A bipartisan group of Virginia lawmakers told U.S. Secretary of Education Margaret Spellings yesterday that it is "imperative" that the state be given more flexibility in implementing the federal No Child Left Behind law.
With classes starting in several weeks, seven legislators sent Spellings a letter contending that the law has jeopardized progress Virginia schools have made under the state's Standards of Learning testing regimen and asking her to intervene to improve the situation.
If lawmakers do not see action, the General Assembly next year could consider withdrawing from the federal program, which might mean forgoing $350 million in federal funding, two of the letter's authors said in a conference call with reporters.
"We've talked until we're blue in the face with the U.S. Department of Education folks, but we haven't seen a lot of action," said Del. R. Steven Landes (Augusta), chairman of the House Republican caucus.
Landes said the letter was an attempt to "work through the system" to loosen the law's strictures, and he said lawmakers would look to the federal response, as well as an analysis of the law's costs to be completed in October, to determine future action.
The letter, which was written with help from a national organization lobbying for changes in the law, intensifies pressure on Spellings as she faces protests nationwide from Democratic and Republican lawmakers.
A spokesman for the department said it works closely with states on requests for flexibility but will not approve changes that violate law's core principles.
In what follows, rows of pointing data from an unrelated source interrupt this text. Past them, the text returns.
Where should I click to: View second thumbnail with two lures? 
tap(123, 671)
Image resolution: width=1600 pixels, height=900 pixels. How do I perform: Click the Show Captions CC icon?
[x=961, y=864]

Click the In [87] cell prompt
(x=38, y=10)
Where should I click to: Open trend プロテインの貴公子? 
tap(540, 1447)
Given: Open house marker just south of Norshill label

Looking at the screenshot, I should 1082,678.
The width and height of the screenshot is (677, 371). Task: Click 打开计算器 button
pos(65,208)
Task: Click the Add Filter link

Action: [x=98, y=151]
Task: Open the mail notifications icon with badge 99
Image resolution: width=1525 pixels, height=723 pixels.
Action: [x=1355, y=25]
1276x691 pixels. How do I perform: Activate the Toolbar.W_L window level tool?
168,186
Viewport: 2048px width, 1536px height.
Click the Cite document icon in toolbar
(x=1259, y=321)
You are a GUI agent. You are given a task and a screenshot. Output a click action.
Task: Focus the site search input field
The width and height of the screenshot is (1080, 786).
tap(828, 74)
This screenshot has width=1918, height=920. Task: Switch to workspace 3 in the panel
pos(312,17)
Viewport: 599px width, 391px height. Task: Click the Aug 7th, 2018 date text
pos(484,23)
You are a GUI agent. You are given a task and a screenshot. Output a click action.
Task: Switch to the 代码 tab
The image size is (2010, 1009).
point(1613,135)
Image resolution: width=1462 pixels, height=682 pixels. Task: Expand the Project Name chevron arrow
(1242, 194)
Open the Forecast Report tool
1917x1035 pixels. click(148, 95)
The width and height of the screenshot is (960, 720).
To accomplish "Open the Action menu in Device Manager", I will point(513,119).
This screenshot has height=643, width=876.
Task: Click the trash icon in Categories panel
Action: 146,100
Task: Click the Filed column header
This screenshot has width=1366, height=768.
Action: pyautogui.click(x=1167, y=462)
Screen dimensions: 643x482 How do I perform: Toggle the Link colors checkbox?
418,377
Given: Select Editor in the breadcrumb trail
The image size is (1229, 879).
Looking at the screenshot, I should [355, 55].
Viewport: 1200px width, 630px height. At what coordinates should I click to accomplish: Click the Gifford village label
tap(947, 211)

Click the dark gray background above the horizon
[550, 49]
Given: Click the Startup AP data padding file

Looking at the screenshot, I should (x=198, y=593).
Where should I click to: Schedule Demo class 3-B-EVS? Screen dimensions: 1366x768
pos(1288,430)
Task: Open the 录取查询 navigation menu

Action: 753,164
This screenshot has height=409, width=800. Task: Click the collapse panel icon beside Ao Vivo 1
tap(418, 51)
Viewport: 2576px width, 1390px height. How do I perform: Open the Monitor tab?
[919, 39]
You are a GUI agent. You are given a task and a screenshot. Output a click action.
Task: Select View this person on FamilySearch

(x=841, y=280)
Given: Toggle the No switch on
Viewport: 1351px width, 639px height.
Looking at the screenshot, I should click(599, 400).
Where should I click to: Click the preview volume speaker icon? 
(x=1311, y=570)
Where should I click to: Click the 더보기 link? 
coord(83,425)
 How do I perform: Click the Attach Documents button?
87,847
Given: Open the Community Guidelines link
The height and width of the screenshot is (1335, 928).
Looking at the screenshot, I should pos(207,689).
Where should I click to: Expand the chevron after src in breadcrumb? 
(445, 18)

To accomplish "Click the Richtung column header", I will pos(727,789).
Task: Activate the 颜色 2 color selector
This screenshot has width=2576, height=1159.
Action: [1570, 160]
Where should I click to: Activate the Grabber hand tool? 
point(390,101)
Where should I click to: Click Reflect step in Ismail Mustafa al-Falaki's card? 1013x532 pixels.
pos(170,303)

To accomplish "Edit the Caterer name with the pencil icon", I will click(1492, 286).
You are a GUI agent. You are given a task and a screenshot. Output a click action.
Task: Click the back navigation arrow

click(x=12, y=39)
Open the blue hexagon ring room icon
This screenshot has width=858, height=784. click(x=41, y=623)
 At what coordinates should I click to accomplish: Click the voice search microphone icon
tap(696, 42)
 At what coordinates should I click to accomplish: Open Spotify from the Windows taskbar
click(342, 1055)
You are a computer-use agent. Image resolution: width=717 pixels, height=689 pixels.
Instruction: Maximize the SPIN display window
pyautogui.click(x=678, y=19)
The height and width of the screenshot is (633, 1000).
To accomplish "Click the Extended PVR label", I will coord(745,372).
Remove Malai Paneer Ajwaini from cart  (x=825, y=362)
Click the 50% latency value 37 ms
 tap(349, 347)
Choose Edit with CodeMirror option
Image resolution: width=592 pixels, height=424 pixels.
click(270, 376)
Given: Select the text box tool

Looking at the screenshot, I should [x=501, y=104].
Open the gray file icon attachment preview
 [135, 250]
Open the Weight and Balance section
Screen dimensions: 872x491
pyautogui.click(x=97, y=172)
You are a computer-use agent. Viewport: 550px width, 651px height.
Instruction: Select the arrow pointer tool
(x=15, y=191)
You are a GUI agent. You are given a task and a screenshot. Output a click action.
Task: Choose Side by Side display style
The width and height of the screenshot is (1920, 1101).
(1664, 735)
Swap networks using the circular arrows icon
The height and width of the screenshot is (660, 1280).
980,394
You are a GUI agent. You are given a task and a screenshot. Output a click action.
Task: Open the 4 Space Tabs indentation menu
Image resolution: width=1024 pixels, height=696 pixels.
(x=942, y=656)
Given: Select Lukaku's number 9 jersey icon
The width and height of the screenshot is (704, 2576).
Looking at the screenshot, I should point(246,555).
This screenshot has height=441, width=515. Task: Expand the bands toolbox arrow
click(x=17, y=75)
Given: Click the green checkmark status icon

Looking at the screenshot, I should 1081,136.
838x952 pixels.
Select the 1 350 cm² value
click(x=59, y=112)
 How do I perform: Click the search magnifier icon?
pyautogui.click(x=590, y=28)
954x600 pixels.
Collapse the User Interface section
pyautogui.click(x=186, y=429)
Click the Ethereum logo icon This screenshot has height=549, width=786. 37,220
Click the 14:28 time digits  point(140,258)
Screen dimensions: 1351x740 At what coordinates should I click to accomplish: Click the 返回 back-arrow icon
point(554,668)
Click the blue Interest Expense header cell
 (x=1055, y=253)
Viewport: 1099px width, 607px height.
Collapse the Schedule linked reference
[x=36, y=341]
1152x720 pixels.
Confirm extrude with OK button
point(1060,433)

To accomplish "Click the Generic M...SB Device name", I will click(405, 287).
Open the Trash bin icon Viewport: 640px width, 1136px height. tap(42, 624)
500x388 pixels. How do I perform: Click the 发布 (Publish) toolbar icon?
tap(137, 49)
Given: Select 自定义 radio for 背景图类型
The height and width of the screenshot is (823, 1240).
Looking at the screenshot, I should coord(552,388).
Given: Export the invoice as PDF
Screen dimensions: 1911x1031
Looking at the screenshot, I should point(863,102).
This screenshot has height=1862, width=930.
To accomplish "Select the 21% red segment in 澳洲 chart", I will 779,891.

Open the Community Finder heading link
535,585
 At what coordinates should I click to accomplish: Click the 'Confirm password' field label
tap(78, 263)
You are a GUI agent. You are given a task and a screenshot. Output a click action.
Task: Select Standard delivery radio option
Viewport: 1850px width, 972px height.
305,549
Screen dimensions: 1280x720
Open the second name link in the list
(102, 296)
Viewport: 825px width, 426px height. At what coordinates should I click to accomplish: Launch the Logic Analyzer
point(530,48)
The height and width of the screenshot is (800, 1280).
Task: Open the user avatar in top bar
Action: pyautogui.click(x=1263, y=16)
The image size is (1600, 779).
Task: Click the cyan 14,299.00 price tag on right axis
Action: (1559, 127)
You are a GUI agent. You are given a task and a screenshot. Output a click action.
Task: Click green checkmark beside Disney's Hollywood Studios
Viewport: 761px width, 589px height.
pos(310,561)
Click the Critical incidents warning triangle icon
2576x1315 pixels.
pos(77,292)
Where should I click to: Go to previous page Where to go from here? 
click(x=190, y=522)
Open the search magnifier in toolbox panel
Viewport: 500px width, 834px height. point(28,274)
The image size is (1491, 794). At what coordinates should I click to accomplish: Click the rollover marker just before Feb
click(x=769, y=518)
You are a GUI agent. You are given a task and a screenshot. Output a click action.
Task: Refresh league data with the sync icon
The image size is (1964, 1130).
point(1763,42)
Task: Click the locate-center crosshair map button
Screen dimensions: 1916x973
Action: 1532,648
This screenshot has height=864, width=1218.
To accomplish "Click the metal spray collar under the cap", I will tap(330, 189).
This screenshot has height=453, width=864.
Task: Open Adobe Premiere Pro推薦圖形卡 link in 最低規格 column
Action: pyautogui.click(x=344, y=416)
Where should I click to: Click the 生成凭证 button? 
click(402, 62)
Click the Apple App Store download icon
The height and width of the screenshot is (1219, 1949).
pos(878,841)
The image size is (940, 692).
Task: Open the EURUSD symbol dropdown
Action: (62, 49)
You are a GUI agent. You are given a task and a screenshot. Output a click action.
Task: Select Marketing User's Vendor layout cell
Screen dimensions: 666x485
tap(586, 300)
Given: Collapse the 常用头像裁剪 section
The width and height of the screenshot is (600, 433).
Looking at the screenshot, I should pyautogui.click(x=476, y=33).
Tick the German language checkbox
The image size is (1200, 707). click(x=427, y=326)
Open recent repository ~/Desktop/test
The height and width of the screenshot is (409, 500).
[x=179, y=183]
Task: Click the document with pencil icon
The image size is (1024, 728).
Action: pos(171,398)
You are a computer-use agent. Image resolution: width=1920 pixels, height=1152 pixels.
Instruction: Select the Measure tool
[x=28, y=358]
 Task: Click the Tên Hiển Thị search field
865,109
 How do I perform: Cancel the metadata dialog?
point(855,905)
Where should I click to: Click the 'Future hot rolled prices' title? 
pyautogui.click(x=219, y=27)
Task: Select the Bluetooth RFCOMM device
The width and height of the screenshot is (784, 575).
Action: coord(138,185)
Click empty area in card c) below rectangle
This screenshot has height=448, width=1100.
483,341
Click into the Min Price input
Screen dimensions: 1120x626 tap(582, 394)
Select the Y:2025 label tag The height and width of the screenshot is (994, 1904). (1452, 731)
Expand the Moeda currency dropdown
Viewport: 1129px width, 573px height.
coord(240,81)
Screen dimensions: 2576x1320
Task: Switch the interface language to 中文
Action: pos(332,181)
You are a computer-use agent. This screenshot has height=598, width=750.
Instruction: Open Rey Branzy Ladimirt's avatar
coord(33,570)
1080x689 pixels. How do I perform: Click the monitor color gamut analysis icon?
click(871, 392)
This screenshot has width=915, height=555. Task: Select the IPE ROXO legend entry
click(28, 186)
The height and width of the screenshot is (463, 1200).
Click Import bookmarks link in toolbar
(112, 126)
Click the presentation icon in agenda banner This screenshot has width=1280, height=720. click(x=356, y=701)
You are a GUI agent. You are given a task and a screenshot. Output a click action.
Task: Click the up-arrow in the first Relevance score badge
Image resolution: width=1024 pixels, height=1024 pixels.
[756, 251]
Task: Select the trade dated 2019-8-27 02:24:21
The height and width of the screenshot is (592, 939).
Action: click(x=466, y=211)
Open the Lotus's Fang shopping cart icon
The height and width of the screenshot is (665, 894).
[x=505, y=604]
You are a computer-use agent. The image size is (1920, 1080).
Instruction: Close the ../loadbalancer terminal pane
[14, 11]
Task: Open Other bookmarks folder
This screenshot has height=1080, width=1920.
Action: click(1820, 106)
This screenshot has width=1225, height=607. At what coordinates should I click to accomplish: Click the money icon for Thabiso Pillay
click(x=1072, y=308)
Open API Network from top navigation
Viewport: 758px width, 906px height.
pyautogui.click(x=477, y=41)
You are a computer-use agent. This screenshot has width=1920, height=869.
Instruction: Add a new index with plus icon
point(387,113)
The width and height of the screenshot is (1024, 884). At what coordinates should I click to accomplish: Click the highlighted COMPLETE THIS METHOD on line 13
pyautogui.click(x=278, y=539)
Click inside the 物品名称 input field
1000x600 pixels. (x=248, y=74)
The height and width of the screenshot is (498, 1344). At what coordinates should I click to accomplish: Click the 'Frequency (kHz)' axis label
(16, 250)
"When we see children that need help and we see the federal government is willing to provide millions of dollars to help those kids achieve, we think it'd be unwise for a state to forgo those funds," spokesman Chad Colby said.
The federal law calls for yearly testing of students in grades 3 through 8 and requires that schools show yearly progress in improving scores or face consequences.
Subgroups of students -- including ethnic minorities, disabled students and students with limited English skills -- also must make progress each year, and all students must pass math and reading tests by 2014.
Negotiations have been underway since January between Virginia's Board of Education and the federal department to loosen certain restrictions imposed by the law. Sen. Mary Margaret Whipple (Arlington), chairman of the Senate's Democratic caucus, said state officials have been frustrated because they feel that federal regulators have been slow in responding.
"That's one reason the legislators have put together this letter on a bipartisan basis," she said, "to say, 'Please, respond to us.' "
Virginia's board has lodged 14 requests for adjustments to the law's complicated rules for testing students and judging schools, many of them related to the testing of disabled students and immigrants learning English. Five requests have been rejected; three others were deferred for further study. Five have been formally approved, and Virginia Department of Education spokesman Charles Pyle said state officials have received informal notice in recent days that one more is likely to be approved.
State officials are scheduled to release test results by the end of this month.